▶ Work to complete:
Return all of the following records word for word, with no changes.

* BEGIN *

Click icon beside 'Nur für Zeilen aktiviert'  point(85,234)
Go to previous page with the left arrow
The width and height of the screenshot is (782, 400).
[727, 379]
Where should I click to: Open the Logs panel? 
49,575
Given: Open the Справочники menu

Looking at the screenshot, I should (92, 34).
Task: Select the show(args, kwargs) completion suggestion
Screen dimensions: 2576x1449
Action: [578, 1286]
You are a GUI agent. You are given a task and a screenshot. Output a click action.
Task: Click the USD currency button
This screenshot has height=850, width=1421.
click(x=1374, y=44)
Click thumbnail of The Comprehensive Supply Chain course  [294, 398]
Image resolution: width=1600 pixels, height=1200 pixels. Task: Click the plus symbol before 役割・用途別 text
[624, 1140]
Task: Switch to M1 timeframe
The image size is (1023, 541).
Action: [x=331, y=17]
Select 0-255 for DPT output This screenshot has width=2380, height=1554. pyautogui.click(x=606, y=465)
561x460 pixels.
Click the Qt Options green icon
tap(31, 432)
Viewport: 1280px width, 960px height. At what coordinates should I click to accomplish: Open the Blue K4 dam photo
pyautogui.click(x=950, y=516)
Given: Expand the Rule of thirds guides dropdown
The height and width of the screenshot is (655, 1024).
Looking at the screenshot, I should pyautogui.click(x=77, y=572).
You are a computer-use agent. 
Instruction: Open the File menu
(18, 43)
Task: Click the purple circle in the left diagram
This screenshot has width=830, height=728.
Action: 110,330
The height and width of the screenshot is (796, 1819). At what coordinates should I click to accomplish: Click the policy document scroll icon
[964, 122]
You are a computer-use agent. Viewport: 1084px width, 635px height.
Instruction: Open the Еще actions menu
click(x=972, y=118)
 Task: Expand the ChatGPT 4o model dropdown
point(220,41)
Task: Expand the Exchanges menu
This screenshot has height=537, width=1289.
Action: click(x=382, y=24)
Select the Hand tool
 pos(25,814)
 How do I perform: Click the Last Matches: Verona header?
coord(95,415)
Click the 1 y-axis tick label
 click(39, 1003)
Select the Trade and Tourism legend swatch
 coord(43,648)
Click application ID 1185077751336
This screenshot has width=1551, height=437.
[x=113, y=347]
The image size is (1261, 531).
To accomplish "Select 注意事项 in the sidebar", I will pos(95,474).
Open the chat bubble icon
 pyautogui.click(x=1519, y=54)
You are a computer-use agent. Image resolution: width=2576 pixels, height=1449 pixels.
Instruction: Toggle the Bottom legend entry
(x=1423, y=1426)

* END *

▶ The output:
Click icon beside 'Nur für Zeilen aktiviert'  point(85,234)
Go to previous page with the left arrow
The width and height of the screenshot is (782, 400).
[727, 379]
Where should I click to: Open the Logs panel? 
49,575
Given: Open the Справочники menu

Looking at the screenshot, I should (92, 34).
Task: Select the show(args, kwargs) completion suggestion
Screen dimensions: 2576x1449
Action: [578, 1286]
You are a GUI agent. You are given a task and a screenshot. Output a click action.
Task: Click the USD currency button
This screenshot has height=850, width=1421.
click(x=1374, y=44)
Click thumbnail of The Comprehensive Supply Chain course  [294, 398]
Image resolution: width=1600 pixels, height=1200 pixels. Task: Click the plus symbol before 役割・用途別 text
[624, 1140]
Task: Switch to M1 timeframe
The image size is (1023, 541).
Action: [x=331, y=17]
Select 0-255 for DPT output This screenshot has width=2380, height=1554. pyautogui.click(x=606, y=465)
561x460 pixels.
Click the Qt Options green icon
tap(31, 432)
Viewport: 1280px width, 960px height. At what coordinates should I click to accomplish: Open the Blue K4 dam photo
pyautogui.click(x=950, y=516)
Given: Expand the Rule of thirds guides dropdown
The height and width of the screenshot is (655, 1024).
Looking at the screenshot, I should pyautogui.click(x=77, y=572).
You are a computer-use agent. 
Instruction: Open the File menu
(18, 43)
Task: Click the purple circle in the left diagram
This screenshot has width=830, height=728.
Action: 110,330
The height and width of the screenshot is (796, 1819). At what coordinates should I click to accomplish: Click the policy document scroll icon
[964, 122]
You are a computer-use agent. Viewport: 1084px width, 635px height.
Instruction: Open the Еще actions menu
click(x=972, y=118)
 Task: Expand the ChatGPT 4o model dropdown
point(220,41)
Task: Expand the Exchanges menu
This screenshot has height=537, width=1289.
Action: click(x=382, y=24)
Select the Hand tool
 pos(25,814)
 How do I perform: Click the Last Matches: Verona header?
coord(95,415)
Click the 1 y-axis tick label
 click(39, 1003)
Select the Trade and Tourism legend swatch
 coord(43,648)
Click application ID 1185077751336
This screenshot has width=1551, height=437.
[x=113, y=347]
The image size is (1261, 531).
To accomplish "Select 注意事项 in the sidebar", I will pos(95,474).
Open the chat bubble icon
 pyautogui.click(x=1519, y=54)
You are a computer-use agent. Image resolution: width=2576 pixels, height=1449 pixels.
Instruction: Toggle the Bottom legend entry
(x=1423, y=1426)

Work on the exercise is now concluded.